1. Now, normal air is about 78 percent nitrogen and 21 percent oxygen, approximately. Nitrogen has a boiling point of -196 degC, which is so far below naturally occurring temperatures that you will likely never find it in liquid form outside of a laboratory (or a canister that came from a lab).

2. I have flown a lot, meaning that I have had the chance to get bored enough to start fiddling with the onboard features of a passenger aircraft, one of these features being the screen that shows you movies, or various random statistics such as distance to your destination, altitude or if you are lucky enough to board a jet from a high-end national carrier, various camera feeds from different points of the plane exterior. It’s actually very cool.
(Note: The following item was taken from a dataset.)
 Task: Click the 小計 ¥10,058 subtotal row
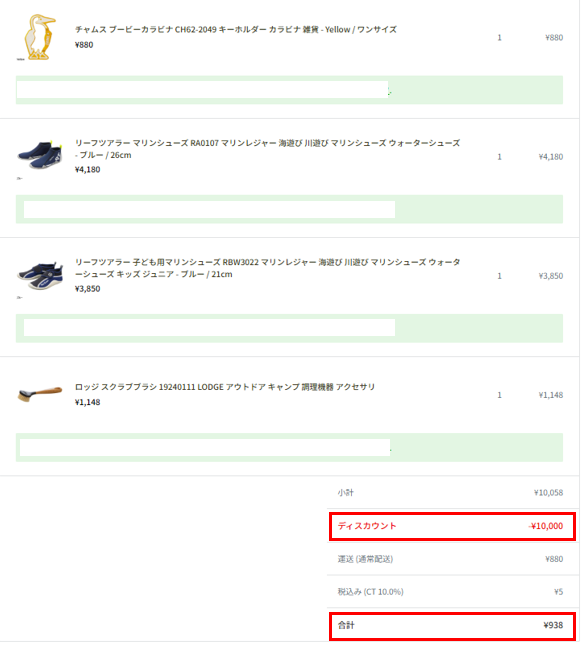click(450, 493)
One of the statistics you will come across on that screen is external temperature, and if I recall right, this temperature usually varies between -60 degC and -40 degC, depending mostly on the cruising altitude, which for most transcontinental jets, is between 30,000 feet and 40,000 feet … or 12km up in the air, in Protestant units.

So, as you can see, the ambient temperature at the cruising altitude of a typical commercial aircraft is not low enough to liquefy nitrogen. So, to answer your first question: the air never liquefies even in flight, because the prevailing temperatures never dip low enough to the point nitrogen liquefies.

Nitrogen

Let us talk a little about the R35 Nissan GTR, Godzilla. It came out 13 years ago (good gracious, talk about long-in-the-tooth) to great acclaim because of the kind of onboard technology it was packing and the kind of obsessive and fanatical methods Nissan used to build the car. One of these insane techniques was the decision to fill the tyres with pure nitrogen instead of normal air. Why? Go back to point 1 above: normal air is 78 per cent nitrogen, 21 per cent oxygen while the remaining 1 per cent is a mix of other nebulous vapours, including water.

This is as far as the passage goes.